FREDERICKSBURG AN IMPORTANT POSTAL POINT.
Fredericksburg, as early as 1820, was a very important point for mail distribution, and the mail matter of not less than five States was assorted here and sent on to its destination. About the breaking out of the War of 1812 mail matter to Fredericksburg rapidly increased, and continued to increase, for several years, which necessitated a change in the method of transporting the mails from Washington, an increase of pay, and finally scandalous reports were put in circulation which resulted in a congressional investigation.
A paper on this investigation, prepared by Henry Castle, Esq., Auditor, from the records in the Postoffice department, and kindly furnished us, will prove interesting.
“The year 1820 had arrived; James Monroe was President and Return J. Meiggs, Jr., of Ohio, was Postmaster General. There were then over three thousand post offices, and the revenues had increased to $1,000,000 per annum, a sum considerable in excess of the expenditures, a feature which seldom characterized the service after that date. It appears from the records that vague rumors of certain irregularities had been afloat throughout the country and in the ‘public prints’ for some time, and that they finally assumed such a tangible shape that a resolution was introduced into the United States Congress providing for an investigation of the charges.
“A committee of the House of Representatives, of which Hon. Elisha Phelps was chairman, proceeded in accordance with instructions of the House, in due form and great deliberation, to investigate the general conduct of the office under Postmaster General Meiggs, and especially the features which had been subjected to more immediate criticism. Mr. Meiggs’s service, as Postmaster General, extended from March 17th 1814, to June 26th 1823, a period of more than nine years.
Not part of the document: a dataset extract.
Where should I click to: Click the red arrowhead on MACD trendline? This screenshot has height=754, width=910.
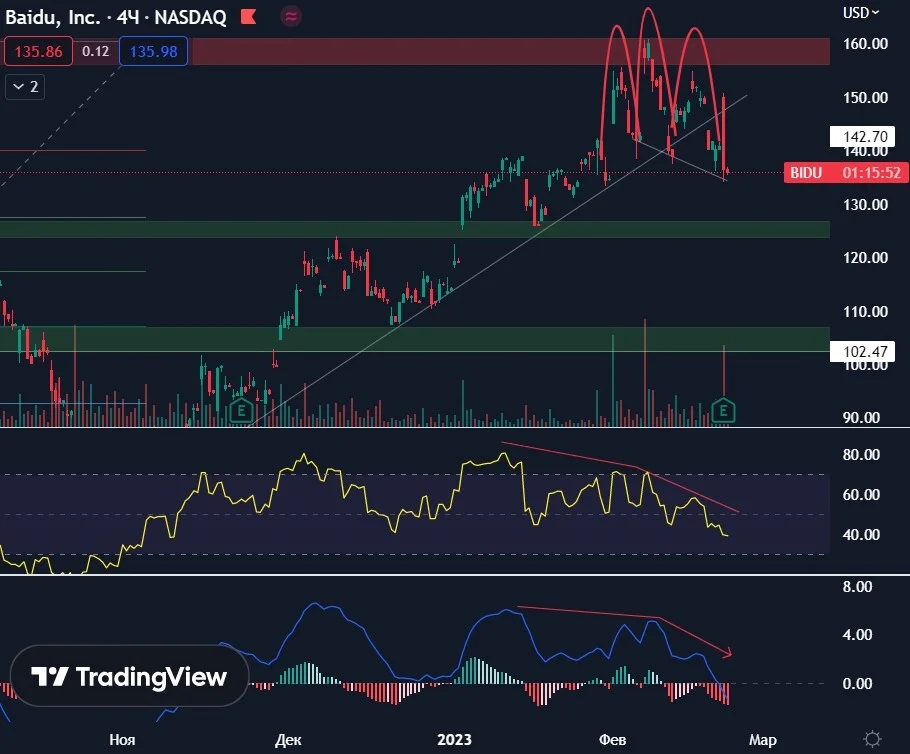click(x=727, y=653)
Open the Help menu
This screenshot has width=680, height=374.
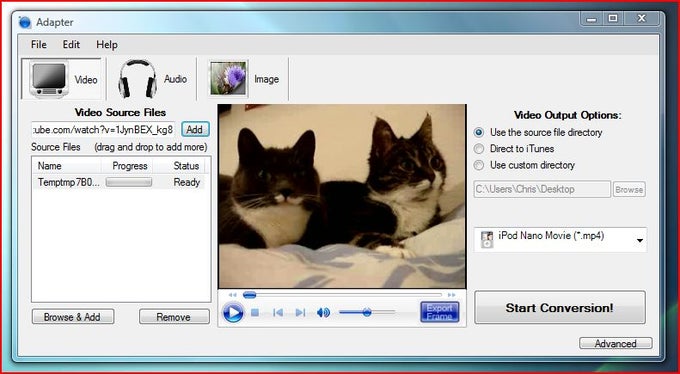pyautogui.click(x=107, y=45)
The gravest of the charges made against his administration were substantially as follows:
“First. That he had introduced an irregular financial system which had led to serious losses of the public funds.
“Second. That he had illegally and improperly increased the compensation of certain contractors for carrying the mail.
“With slow formality and tedious reiteration of assurances of distinguished consideration, the solemn committee of the Honorable House of Representatives, and the Honorable Postmaster General, finally reached a point where questions were asked and answered and a tolerably clear understanding of what had really occurred may be gained. The statement of the Postmaster General, divested of all its superfluities and reduced to its simplest form, showed no dereliction in either case, but read at this late day gives an almost ludicrous insight into the diminutive transactions which then sufficed for this great, free and intelligent Republic.
“Postmaster General Meiggs’s answer to the second charge was perhaps even more interestingly significant as a revelation of the day of small things. He admitted that he had increased the compensation of contractors for carrying the mails, but justified his action on the ground of an imperious necessity.
“The case as he explained it was this: His predecessor in office had about the year 1813, let a contract to certain parties for transporting mail from the Seat of Government at Washington to Fredericksburg, Virginia, a distance of seventy miles. This great mail route, which would now be termed a trunk line, carried substantially the mail for the five States of Virginia, Tennessee, North Carolina, South Carolina and Georgia. The contract provided that these mails should be carried by stage coach in summer and, as the roads were impassable in winter, they were to be carried on horseback.